WORK ORDER.
Set down the data below without change, skipping the pictures it holds.

EXCERPTED DATA.
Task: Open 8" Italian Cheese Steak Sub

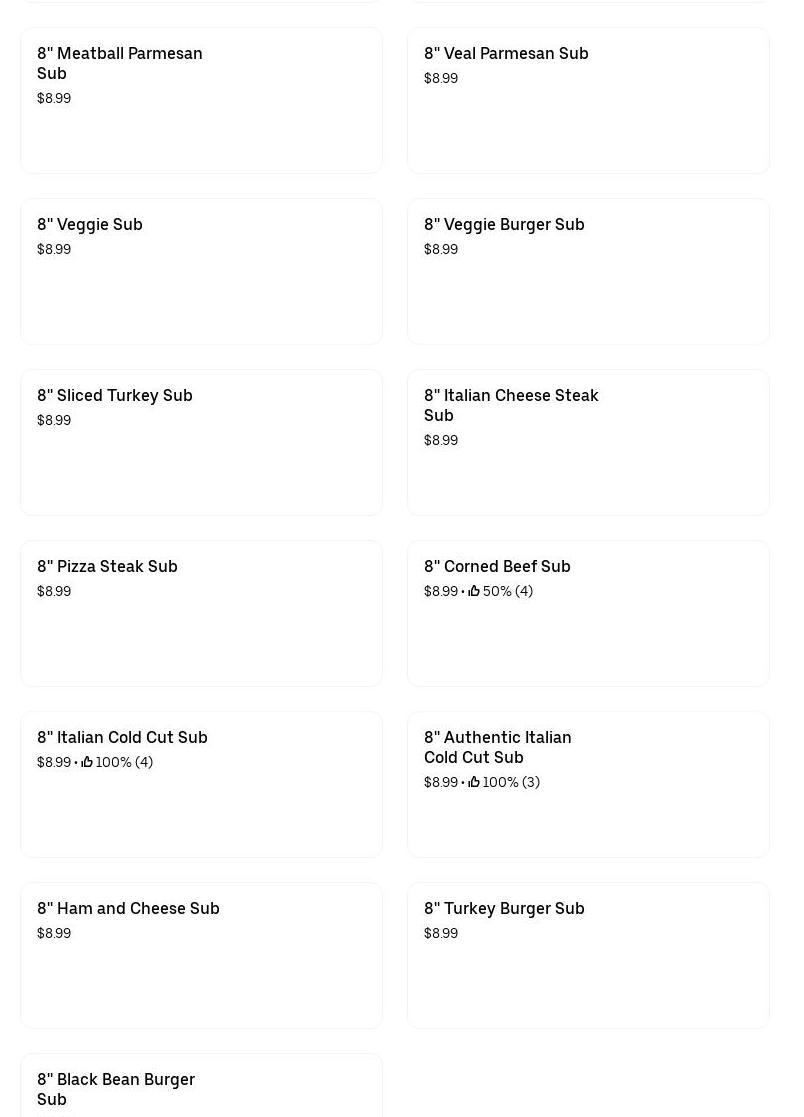Action: tap(511, 405)
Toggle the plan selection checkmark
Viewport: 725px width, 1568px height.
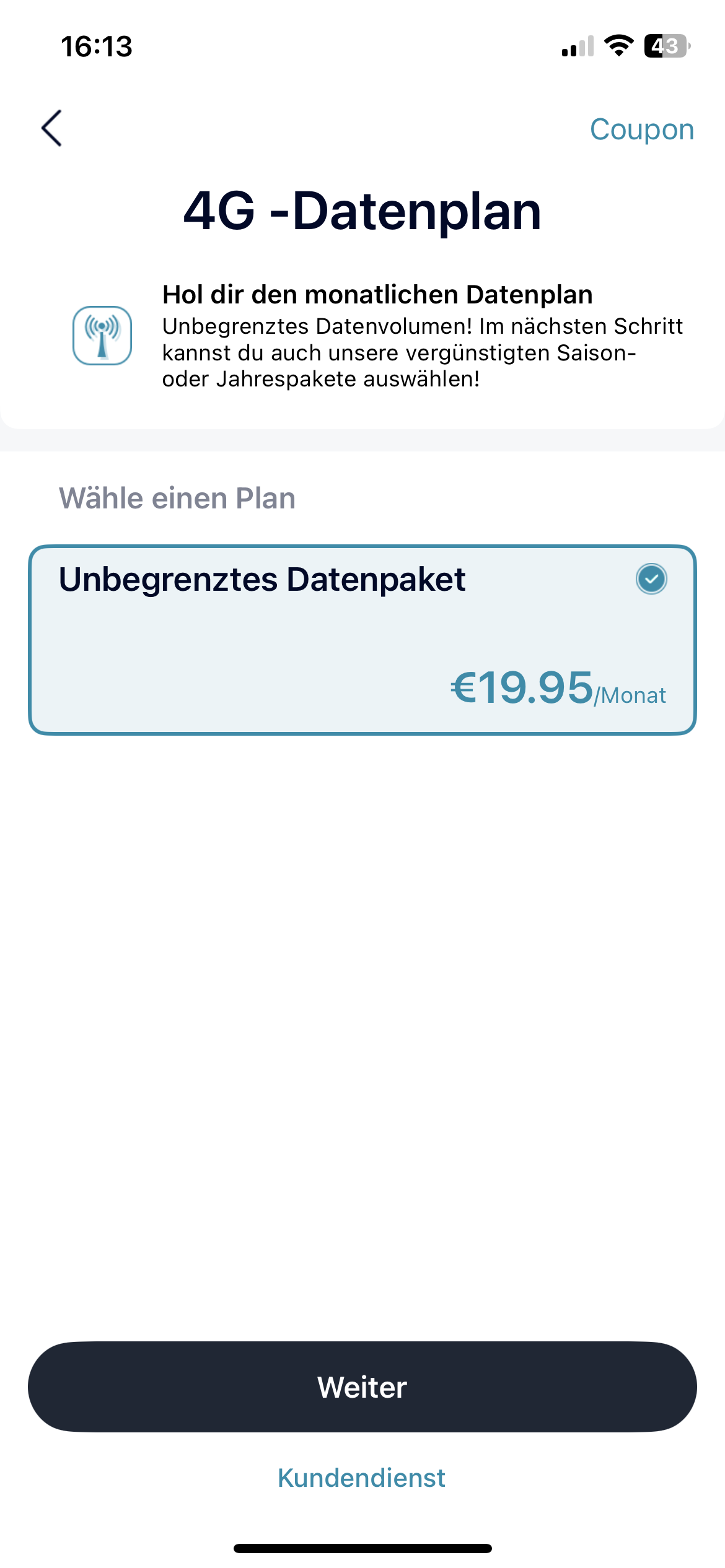(651, 579)
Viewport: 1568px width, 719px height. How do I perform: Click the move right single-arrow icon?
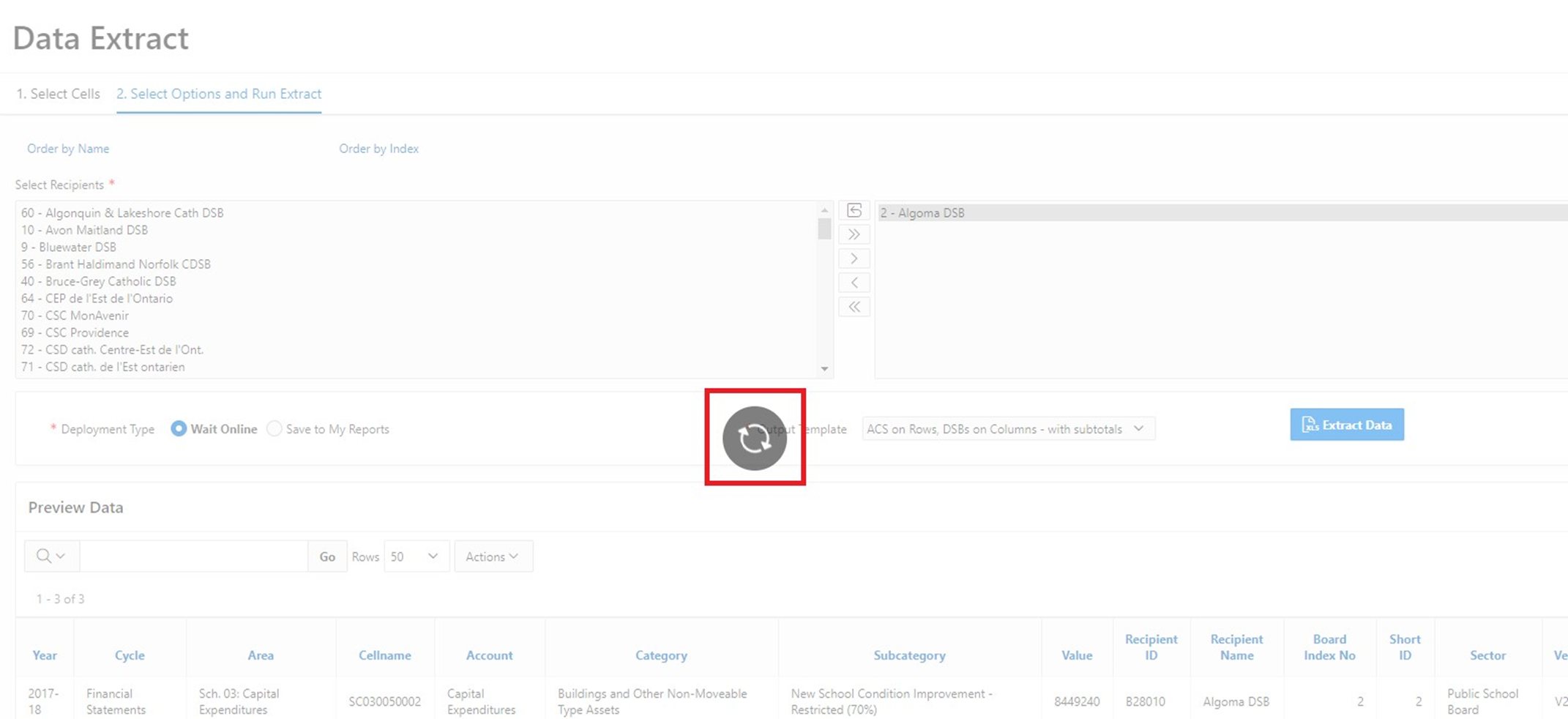854,259
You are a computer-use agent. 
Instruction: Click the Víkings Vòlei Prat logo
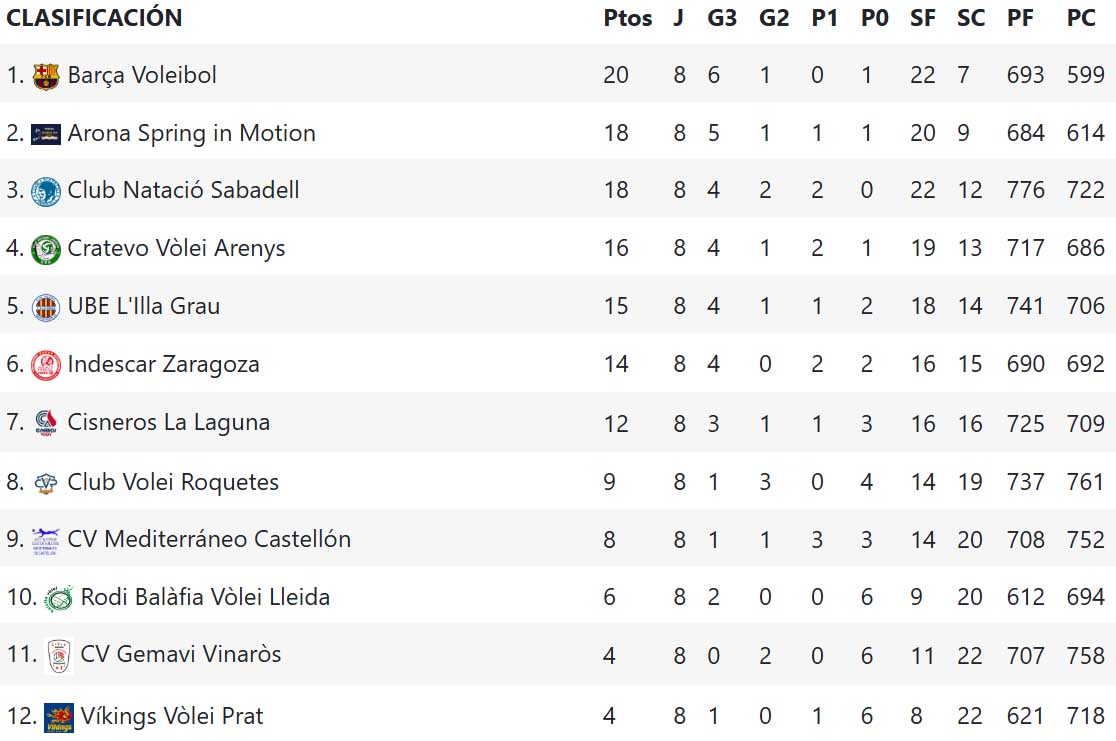tap(59, 717)
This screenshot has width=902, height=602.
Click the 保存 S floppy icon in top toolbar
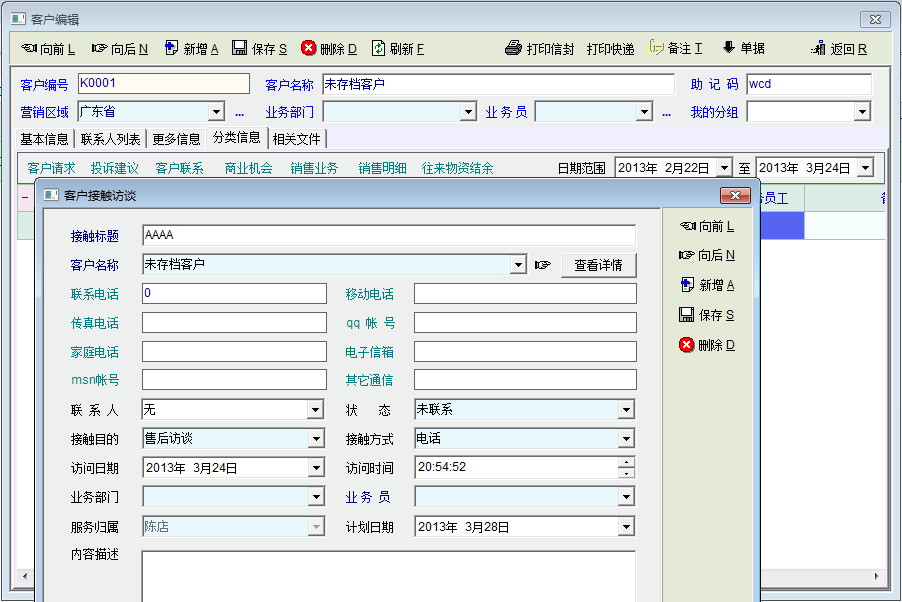pyautogui.click(x=240, y=48)
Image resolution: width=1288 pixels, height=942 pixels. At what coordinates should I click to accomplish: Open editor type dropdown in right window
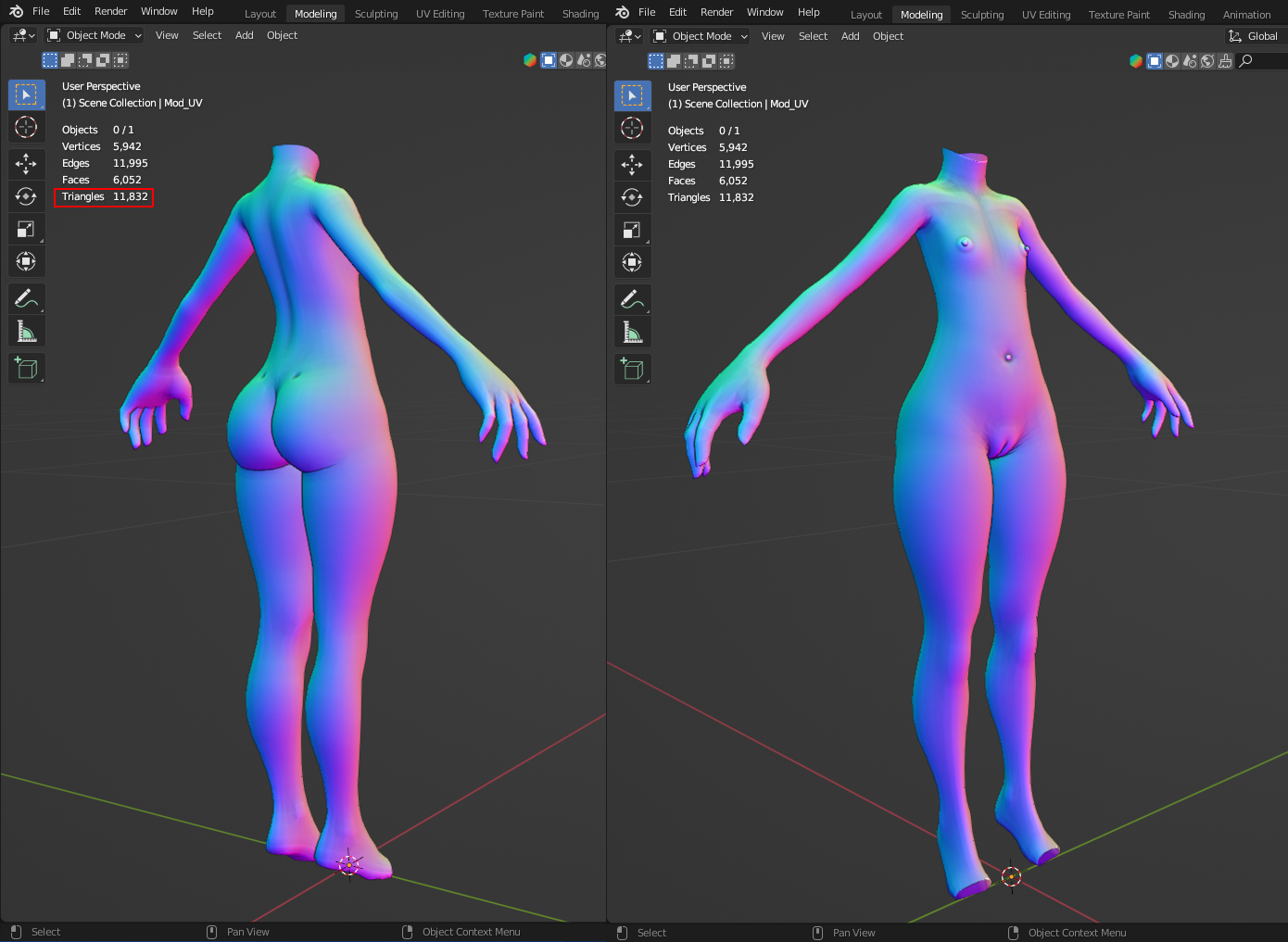629,36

WORKED SOLUTION.
Task: Open 8" Italian Cheese Steak Sub

Action: tap(511, 405)
Toggle the plan selection checkmark
Viewport: 725px width, 1568px height.
(651, 579)
Viewport: 1568px width, 719px height. How do I perform: Click the move right single-arrow icon?
854,259
You are a computer-use agent. 
Instruction: Click the Víkings Vòlei Prat logo
tap(59, 717)
This screenshot has width=902, height=602.
Click the 保存 S floppy icon in top toolbar
pyautogui.click(x=240, y=48)
Image resolution: width=1288 pixels, height=942 pixels. At what coordinates should I click to accomplish: Open editor type dropdown in right window
629,36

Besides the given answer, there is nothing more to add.